Acqua profumata: che cos’è, benefici, utilizzi, tipologie e controindicazioni

Acqua profumata: che cos’è, benefici, utilizzi, tipologie e controindicazioni

Risultante essere ugualmente nota col denominativo di idrolato, l’acqua profumata tende ad essere ideata con acqua ed aggiunta di aromi naturali nonché essenze varie.

Che cos’è l’acqua profumata?

Nel campo dell’aroma cosmesi, e dunque ambito che riguarda prettamente l’utilizzo di oli essenziali da usare sulla cute, le acque aromatizzate tendono ad essere usate al fine di accrescere lo stato salutare e fisico del soggetto, conferendo azione benevola anche sullo stato mentale.
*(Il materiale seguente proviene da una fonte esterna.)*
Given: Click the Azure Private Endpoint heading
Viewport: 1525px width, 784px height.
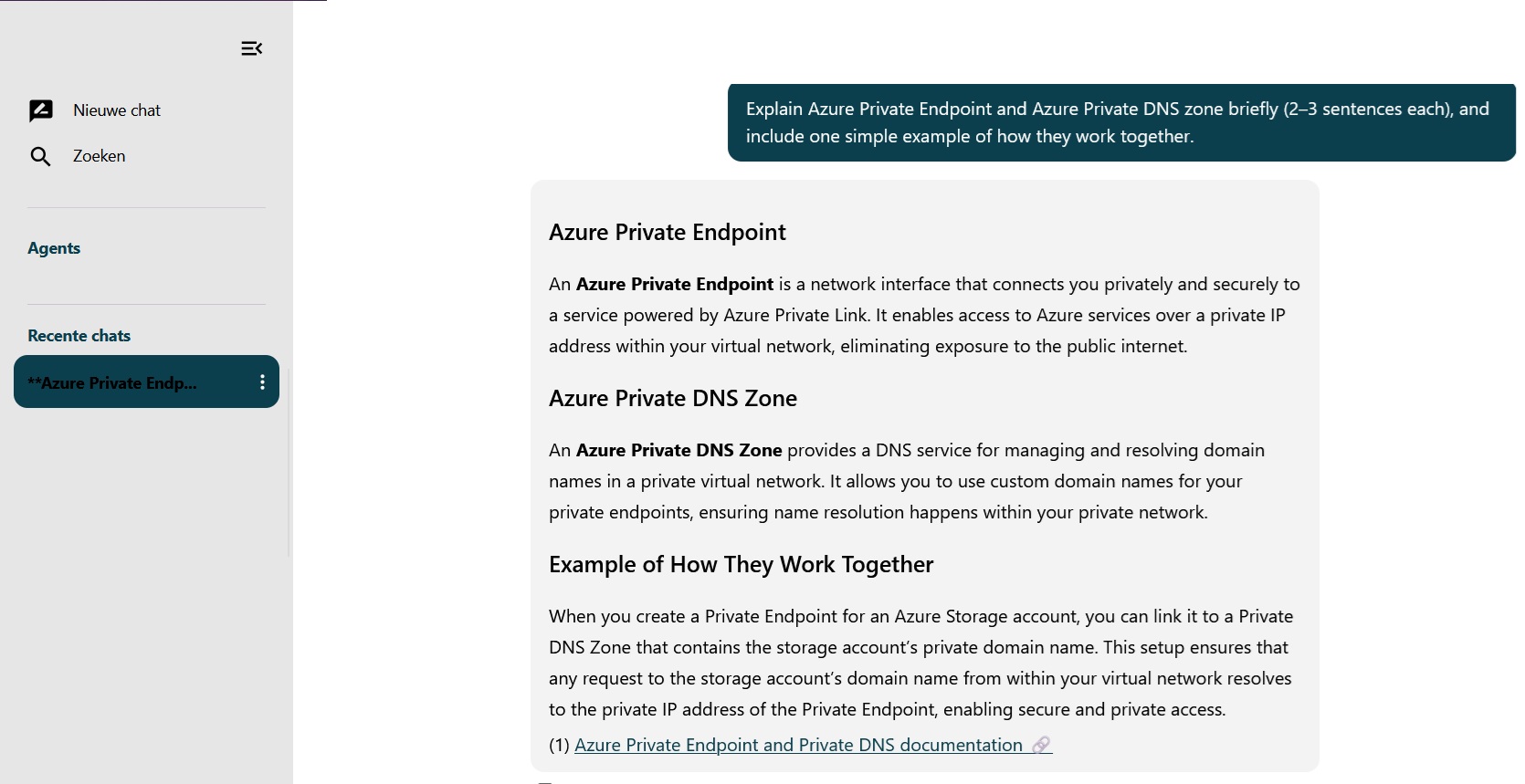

In aggiunta, le acque profumate tendono ad essere ampiamente utilizzate in sostituzione del profumo, specialmente nella stagione calda. Questo perché, il profumo tende ad essere eccessivamente forte e l’eccessivo sudore comporta la formazione superficialmente alla cute di pelle appiccicosa con conseguente percezione di odore spiacevole. Contrariamente, l’acqua profumata tende ad essere maggiormente preferita poiché raffinata e rigogliosa e dunque non comporta problematicità neanche se essa tende ad essere usata nel momento in cui i gradi di calore risultano eccessivamente alti

La produzione dell’acqua profumata tende ad essere sottoposta a processo di distillazione, e dunque metodologia che permette di estrarre l’acqua profumata attraverso una madre vegetale, avente boccioli, fogliame, tegumento e radiche. Risulta essere una tecnologia di estrazione laddove determinate sostanze presenti all’interno della droga tende ad essere spostata all’interno dell’acqua attraverso l’evaporazione.
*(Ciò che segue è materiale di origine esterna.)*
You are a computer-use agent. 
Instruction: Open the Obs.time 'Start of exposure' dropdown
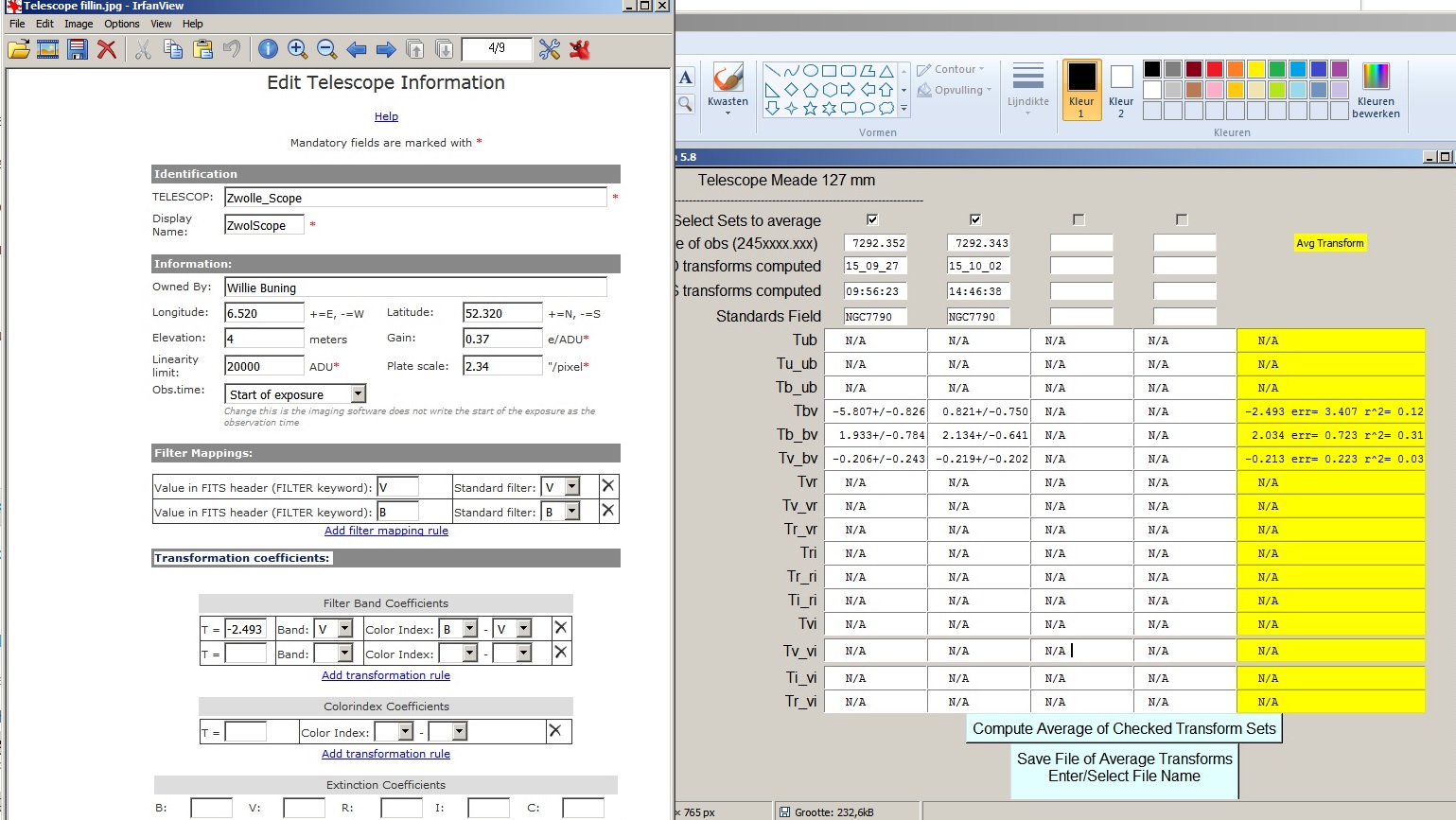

Successivamente al processo di bollitura dell’acqua, le cellule si rompono, e dunque le microgoccioline di olio essenziale presenti al loro interno sono sottoposte a processo di evaporazione per poi essere trasportato nel refrigeratore, fondamentale al fine di causare la condensa del composto ottenuto. Il liquido tende poi ad essere posto all’interno di un involucro che separa l’essenza dall’idrolato. T

ale processo tende ad essere avvicendato dal metodo avverso, alquanto rapido. Difatti l’acqua sottoposta a distillazione tende ad essere colmata da gocce di olio essenziale antecedentemente estrapolate.

Benefici dell’acqua profumata

L’acqua aromatica tende ad essere usata soltanto per utilizzi esterni. In base all’essenza, le stesse tendono ad essere utilizzata al fine di depurare, rassodare la cute ed espellere l’esaurimento giornaliero, pulendo la pelle ipersensibile degli infanti ed addirittura la pulizia intima.

Dunque, a seconda della varietà e del quantitativo di oli essenziali in esso presenti, risulta probabile ricavare differenti tipologie di acqua profumata aventi differenti caratteristiche benefiche, come:

  • Caratteristiche benefiche refrigeranti;
  • Caratteristiche benefiche emollienti;
  • Caratteristiche benefiche calmanti;
  • Caratteristiche benefiche decongestionanti;
  • Caratteristiche benefiche rinnovanti;
  • Caratteristiche benefiche rinvigorenti;

Inoltre, l’acqua profumata congiuntamente al gel di aloe vera, risulta ottimale specialmente al fine di curare cute ipersensibile, infiammata e soggetta ad irritazione.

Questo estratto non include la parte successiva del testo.